• **RAW DATA**
-------

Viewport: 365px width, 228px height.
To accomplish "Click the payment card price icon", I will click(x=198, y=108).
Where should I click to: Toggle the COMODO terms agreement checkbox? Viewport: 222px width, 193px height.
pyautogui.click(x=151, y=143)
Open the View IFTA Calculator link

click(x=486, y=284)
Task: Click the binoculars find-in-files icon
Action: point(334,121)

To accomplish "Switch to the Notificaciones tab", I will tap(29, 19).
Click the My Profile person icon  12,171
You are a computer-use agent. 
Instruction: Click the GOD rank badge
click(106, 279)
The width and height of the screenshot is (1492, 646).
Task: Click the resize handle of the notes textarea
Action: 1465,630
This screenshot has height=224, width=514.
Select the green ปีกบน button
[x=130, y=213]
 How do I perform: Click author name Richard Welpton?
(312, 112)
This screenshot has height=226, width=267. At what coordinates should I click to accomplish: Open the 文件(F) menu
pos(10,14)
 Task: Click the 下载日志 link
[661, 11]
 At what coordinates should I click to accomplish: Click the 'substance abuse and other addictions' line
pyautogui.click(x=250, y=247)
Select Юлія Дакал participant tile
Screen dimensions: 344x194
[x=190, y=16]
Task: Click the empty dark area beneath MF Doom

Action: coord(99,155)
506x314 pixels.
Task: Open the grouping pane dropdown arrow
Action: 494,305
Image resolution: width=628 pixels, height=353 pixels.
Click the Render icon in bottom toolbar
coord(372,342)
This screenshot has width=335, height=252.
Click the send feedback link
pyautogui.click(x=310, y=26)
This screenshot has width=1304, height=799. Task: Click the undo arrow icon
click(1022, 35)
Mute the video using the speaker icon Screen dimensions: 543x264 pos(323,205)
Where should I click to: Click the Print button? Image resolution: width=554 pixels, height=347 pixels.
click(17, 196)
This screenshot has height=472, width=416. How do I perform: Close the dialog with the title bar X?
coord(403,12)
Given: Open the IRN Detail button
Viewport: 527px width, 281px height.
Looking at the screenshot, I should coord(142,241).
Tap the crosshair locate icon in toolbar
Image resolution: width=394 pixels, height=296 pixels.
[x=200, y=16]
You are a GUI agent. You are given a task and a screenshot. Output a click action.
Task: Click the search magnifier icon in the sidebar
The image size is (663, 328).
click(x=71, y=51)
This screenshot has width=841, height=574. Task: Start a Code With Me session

-------

• **ABOUT THIS TASK**
Everything from the line with "Task: Click the empty" through the line with "Tap the crosshair locate icon in toolbar" in the listing above must be retyped exactly, with nothing added.

• **SOLUTION TO THE PROBLEM**
Task: Click the empty dark area beneath MF Doom

Action: coord(99,155)
506x314 pixels.
Task: Open the grouping pane dropdown arrow
Action: 494,305
Image resolution: width=628 pixels, height=353 pixels.
Click the Render icon in bottom toolbar
coord(372,342)
This screenshot has width=335, height=252.
Click the send feedback link
pyautogui.click(x=310, y=26)
This screenshot has width=1304, height=799. Task: Click the undo arrow icon
click(1022, 35)
Mute the video using the speaker icon Screen dimensions: 543x264 pos(323,205)
Where should I click to: Click the Print button? Image resolution: width=554 pixels, height=347 pixels.
click(17, 196)
This screenshot has height=472, width=416. How do I perform: Close the dialog with the title bar X?
coord(403,12)
Given: Open the IRN Detail button
Viewport: 527px width, 281px height.
Looking at the screenshot, I should coord(142,241).
Tap the crosshair locate icon in toolbar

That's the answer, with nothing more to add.